Ce « repli stratégique » dans les terres face aux risques de submersion les plus importants est prôné depuis une dizaine d’années par l’Etat, après des décennies « où on a bétonné un peu partout », et accéléré ainsi l’érosion, selon un haut fonctionnaire. La tempête Xynthia en 2010 a marqué un tournant. La mise en œuvre de cette « relocalisation » demeure pourtant « très rare », souligne Stéphane Costa, référent scientifique de la stratégie nationale de gestion du trait de côte.
Pour lui, il est « urgent » d’agir. D’ici à 2100, le niveau de la mer devrait augmenter d’un mètre environ. Et « au moins 50.000 logements » devraient être concernés en France par l’érosion et le risque de submersion, selon le ministère de la Transition écologique.
Le recul du trait de côte, le maire de Quiberville en est plus que conscient. « Pendant des décennies, ce territoire comme tant d’autres, a lutté contre la nature. Aujourd’hui au lieu de faire des murs, mettre des pompes, on choisit d’enlever les équipements submersibles pour ouvrir la vallée à la mer », explique Régis Leymarie, délégué adjoint du Conservatoire du littoral de Normandie.
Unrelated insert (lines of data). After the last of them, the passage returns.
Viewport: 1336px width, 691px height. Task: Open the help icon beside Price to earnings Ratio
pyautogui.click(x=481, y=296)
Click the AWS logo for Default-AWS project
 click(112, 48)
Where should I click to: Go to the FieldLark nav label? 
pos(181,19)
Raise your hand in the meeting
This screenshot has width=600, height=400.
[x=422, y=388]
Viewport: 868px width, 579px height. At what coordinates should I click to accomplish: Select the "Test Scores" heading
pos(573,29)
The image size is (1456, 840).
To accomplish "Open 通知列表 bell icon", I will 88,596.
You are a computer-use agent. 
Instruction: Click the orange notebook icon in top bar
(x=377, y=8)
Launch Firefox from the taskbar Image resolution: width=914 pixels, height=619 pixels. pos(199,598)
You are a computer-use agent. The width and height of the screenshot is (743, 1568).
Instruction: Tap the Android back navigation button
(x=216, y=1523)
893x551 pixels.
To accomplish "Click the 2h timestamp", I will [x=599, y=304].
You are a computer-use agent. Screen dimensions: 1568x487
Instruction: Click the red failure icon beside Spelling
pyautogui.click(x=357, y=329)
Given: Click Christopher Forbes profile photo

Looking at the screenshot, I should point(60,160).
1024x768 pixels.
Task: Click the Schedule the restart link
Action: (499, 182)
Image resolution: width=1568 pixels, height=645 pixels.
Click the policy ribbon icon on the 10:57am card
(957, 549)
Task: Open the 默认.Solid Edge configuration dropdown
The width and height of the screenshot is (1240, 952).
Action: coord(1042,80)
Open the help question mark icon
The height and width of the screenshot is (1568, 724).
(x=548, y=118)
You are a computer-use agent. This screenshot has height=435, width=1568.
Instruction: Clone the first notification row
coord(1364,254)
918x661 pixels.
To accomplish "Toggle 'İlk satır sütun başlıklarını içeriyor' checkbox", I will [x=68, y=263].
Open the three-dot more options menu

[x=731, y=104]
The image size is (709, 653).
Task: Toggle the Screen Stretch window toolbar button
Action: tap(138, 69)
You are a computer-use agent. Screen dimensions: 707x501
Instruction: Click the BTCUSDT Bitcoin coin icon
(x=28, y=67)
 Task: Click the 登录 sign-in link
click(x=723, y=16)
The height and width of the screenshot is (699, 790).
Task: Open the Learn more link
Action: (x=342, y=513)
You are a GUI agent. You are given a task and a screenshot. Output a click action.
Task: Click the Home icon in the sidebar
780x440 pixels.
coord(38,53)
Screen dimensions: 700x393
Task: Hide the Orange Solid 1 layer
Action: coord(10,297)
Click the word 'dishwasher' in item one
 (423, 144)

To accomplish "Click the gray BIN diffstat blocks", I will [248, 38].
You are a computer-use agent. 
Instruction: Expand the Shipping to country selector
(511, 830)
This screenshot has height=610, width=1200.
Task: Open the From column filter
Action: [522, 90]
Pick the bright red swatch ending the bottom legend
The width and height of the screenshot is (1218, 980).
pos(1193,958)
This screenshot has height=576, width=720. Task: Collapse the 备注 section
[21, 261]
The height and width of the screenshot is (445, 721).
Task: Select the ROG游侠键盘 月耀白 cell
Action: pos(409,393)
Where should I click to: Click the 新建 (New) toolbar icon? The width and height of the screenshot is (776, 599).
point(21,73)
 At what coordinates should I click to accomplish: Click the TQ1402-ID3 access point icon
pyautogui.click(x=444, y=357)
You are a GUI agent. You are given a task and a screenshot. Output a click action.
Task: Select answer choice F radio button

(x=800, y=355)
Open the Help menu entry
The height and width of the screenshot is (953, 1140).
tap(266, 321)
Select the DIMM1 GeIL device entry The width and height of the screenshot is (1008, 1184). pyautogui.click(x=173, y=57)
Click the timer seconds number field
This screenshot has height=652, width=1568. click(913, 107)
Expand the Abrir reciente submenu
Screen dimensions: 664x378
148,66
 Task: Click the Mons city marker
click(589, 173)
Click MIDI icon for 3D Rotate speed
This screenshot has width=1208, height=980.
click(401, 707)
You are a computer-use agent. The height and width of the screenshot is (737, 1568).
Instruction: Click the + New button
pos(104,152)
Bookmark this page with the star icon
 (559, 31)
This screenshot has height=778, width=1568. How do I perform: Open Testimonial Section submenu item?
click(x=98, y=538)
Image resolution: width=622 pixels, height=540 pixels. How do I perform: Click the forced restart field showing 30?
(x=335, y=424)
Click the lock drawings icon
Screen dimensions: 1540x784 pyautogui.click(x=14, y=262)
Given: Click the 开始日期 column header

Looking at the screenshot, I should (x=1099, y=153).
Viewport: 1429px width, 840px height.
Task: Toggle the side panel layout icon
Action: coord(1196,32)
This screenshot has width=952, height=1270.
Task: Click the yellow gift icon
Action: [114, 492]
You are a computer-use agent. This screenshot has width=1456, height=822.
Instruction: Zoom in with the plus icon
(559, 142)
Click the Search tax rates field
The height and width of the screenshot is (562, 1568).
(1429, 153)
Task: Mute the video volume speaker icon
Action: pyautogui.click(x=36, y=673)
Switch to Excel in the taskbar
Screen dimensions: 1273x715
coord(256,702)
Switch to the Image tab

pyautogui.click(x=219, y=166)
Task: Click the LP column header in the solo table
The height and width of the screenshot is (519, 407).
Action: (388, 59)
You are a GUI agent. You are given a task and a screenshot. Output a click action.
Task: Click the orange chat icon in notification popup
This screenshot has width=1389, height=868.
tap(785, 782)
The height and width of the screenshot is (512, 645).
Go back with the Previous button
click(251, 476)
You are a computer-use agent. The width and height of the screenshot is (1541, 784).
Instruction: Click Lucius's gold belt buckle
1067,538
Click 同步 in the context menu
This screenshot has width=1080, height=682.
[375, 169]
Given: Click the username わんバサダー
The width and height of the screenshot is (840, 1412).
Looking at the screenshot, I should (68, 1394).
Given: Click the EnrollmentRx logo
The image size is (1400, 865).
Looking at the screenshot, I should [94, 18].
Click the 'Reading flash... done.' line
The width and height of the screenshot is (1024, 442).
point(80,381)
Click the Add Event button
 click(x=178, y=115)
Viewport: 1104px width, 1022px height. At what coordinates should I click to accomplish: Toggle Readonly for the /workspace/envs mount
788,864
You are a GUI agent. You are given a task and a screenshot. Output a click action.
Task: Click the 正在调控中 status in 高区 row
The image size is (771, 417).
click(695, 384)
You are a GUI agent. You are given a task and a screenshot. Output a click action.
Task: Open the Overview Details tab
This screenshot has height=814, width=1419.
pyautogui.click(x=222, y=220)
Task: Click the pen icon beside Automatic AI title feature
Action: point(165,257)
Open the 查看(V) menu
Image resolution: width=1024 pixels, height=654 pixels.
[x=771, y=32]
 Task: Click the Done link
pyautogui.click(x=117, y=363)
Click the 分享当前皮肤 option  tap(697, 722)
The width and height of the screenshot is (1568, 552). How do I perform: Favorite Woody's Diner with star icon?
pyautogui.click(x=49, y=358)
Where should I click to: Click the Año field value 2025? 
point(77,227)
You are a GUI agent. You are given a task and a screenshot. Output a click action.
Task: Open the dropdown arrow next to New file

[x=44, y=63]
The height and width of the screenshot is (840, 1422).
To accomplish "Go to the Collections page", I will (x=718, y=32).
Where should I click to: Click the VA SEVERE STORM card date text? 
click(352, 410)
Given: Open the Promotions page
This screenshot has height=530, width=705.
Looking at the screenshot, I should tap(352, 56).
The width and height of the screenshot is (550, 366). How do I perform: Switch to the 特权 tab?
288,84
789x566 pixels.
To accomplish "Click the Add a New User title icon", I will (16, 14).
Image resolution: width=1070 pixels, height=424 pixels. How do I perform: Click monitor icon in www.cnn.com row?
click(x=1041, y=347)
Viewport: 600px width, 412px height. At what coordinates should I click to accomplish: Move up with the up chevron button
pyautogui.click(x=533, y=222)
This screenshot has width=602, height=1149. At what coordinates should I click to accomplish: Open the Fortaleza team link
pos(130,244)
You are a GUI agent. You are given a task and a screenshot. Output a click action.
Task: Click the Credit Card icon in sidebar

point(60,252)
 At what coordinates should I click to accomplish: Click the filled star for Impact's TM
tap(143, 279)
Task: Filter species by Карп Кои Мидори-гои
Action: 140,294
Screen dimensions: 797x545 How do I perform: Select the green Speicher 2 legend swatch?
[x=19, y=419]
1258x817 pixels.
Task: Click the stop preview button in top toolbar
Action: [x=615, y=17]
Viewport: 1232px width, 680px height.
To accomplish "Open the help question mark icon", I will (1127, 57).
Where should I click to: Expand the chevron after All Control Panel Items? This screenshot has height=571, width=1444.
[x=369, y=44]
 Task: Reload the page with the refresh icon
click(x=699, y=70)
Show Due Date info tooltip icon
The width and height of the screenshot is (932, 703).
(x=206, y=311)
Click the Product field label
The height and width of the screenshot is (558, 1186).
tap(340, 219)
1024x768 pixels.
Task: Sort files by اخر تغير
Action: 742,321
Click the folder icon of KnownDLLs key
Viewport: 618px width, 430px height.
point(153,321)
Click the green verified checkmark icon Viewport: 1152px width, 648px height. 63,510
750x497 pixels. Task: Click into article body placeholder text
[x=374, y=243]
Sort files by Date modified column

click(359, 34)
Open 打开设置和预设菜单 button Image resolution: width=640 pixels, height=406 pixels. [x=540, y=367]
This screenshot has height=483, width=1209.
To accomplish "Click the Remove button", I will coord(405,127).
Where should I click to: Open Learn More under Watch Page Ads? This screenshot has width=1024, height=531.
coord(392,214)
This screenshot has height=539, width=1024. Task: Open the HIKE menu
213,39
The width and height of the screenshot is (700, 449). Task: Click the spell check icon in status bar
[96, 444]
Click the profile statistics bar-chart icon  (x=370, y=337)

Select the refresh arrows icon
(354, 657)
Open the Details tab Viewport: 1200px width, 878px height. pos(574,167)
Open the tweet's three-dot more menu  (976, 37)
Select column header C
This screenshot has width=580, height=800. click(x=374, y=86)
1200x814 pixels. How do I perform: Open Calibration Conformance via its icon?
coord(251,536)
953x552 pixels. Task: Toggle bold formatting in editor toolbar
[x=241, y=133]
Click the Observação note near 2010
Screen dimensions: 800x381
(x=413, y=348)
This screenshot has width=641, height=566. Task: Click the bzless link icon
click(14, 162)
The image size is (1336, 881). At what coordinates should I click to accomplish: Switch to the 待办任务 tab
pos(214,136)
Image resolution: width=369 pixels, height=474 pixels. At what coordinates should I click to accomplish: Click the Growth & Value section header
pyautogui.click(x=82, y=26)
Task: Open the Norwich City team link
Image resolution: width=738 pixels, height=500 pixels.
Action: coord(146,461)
À 40 km de Quiberville, Criel-sur-mer mène aussi une « étude pour laisser entrer la mer ». Mais au-delà du financement, « le repli stratégique, il va se faire où ? », alors qu’il faut également éviter l’artificialisation des terres agricoles, interroge le maire Alain Trouessin. Au total, « l’impact financier de l’érosion est estimé à plusieurs dizaines de milliards d’euros », selon l’Association nationale des élus du littoral (ANEL) qui « attend depuis longtemps les outils et les ressources nécessaires à l’adaptation à l’érosion côtière ».